DATA:
____

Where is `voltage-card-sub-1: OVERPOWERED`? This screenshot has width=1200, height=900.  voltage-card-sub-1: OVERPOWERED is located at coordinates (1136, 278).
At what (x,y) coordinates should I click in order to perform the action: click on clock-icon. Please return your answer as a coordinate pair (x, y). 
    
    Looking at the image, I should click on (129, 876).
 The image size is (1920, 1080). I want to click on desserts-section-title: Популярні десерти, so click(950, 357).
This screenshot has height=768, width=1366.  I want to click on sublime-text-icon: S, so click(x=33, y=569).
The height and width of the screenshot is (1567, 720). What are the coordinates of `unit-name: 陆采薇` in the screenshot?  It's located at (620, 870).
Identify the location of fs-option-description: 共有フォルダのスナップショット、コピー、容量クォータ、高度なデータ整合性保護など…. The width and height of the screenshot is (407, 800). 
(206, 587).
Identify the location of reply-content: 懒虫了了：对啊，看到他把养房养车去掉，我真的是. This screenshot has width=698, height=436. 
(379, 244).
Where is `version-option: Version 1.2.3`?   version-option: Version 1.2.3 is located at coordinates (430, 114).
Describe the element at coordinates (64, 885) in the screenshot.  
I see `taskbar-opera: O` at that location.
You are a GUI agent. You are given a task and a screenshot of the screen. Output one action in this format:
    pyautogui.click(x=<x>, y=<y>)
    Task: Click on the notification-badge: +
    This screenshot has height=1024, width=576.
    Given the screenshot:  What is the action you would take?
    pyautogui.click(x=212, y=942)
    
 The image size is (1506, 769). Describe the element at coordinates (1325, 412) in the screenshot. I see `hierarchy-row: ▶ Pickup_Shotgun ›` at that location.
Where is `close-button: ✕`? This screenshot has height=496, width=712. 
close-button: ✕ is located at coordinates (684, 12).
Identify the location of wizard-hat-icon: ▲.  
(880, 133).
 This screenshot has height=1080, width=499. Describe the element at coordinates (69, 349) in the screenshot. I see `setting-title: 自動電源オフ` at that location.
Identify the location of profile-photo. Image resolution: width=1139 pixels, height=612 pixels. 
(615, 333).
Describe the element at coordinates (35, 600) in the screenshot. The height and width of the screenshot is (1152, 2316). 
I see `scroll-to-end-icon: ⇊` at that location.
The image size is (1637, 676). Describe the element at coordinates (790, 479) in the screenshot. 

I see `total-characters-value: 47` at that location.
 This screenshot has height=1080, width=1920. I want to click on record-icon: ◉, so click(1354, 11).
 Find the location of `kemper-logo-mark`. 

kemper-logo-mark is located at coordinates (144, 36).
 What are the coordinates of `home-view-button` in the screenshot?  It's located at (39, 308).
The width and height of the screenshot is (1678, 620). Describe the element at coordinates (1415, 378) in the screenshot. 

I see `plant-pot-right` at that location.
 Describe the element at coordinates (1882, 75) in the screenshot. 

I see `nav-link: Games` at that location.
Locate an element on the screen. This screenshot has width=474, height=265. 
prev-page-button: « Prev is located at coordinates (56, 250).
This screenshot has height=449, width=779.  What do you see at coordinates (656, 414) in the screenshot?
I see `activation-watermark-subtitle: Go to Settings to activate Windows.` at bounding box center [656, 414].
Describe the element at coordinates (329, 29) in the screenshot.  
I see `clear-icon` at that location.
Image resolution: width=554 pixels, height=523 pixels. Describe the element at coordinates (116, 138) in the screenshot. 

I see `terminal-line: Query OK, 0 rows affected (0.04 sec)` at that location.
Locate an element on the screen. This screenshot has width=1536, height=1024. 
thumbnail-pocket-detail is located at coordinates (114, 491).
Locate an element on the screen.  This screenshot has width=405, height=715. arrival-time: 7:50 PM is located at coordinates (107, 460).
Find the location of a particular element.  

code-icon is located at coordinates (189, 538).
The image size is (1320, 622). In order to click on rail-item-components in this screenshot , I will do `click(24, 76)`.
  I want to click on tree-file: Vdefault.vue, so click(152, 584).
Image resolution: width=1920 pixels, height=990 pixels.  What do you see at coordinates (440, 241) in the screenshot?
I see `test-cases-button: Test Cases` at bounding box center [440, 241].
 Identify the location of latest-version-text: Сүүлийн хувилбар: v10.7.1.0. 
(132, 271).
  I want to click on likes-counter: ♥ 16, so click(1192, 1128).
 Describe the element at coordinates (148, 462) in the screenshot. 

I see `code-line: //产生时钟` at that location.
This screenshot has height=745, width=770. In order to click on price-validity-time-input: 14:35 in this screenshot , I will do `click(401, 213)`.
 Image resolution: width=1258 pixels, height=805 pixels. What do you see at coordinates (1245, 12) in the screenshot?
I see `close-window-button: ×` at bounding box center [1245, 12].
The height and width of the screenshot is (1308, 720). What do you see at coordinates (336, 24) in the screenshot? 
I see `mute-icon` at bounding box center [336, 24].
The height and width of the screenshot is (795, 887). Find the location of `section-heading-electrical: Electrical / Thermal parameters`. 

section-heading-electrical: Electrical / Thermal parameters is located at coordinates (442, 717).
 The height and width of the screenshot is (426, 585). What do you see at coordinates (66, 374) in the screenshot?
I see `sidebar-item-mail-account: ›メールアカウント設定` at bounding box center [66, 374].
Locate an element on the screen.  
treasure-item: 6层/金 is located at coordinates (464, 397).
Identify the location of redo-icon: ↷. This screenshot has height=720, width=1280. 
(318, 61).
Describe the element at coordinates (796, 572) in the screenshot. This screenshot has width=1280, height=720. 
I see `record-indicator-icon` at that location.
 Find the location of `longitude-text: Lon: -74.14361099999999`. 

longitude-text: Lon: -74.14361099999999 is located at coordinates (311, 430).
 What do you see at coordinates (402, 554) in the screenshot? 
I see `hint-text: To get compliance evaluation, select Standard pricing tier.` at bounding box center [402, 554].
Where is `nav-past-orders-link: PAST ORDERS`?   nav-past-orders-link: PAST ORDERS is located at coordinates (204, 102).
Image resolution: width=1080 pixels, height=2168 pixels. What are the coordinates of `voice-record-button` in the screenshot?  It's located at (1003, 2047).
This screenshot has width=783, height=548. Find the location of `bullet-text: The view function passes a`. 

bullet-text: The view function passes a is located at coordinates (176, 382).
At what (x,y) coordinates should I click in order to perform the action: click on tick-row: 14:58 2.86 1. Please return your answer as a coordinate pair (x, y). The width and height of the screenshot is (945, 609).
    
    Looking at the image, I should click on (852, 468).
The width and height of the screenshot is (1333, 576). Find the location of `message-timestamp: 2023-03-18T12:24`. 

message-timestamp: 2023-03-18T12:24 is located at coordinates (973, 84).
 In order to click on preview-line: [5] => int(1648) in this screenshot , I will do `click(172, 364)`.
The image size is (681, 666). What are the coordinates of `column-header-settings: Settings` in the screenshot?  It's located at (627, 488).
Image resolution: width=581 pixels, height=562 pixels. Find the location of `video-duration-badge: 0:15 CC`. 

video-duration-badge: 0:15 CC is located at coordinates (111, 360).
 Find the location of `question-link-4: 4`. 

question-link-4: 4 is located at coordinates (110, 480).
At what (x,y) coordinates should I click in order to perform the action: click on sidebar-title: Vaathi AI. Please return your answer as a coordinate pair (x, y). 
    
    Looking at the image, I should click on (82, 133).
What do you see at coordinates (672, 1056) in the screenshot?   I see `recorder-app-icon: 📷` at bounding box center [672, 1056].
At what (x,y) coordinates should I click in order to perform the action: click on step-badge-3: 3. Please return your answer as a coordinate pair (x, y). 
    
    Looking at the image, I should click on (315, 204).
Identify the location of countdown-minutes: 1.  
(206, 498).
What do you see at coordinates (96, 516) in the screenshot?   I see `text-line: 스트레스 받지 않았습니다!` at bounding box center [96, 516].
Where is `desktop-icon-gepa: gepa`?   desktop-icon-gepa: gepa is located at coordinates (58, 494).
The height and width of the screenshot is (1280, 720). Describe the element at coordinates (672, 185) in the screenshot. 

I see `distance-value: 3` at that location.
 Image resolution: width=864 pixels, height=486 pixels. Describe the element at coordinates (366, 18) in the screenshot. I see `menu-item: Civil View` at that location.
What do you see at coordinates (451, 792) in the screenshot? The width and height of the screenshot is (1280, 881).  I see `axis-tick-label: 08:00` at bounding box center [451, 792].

____

ACTION ITEM: Reproduce as a numbered list, omitting blank lines, the entries from the line containing "The height and width of the screenshot is (1280, 720)." through the end of the entries.

SOLUTION TO THE EXERCISE:
1. The height and width of the screenshot is (1280, 720). Describe the element at coordinates (672, 185) in the screenshot. 
2. I see `distance-value: 3` at that location.
3.  Image resolution: width=864 pixels, height=486 pixels. Describe the element at coordinates (366, 18) in the screenshot. I see `menu-item: Civil View` at that location.
4. What do you see at coordinates (451, 792) in the screenshot? The width and height of the screenshot is (1280, 881).  I see `axis-tick-label: 08:00` at bounding box center [451, 792].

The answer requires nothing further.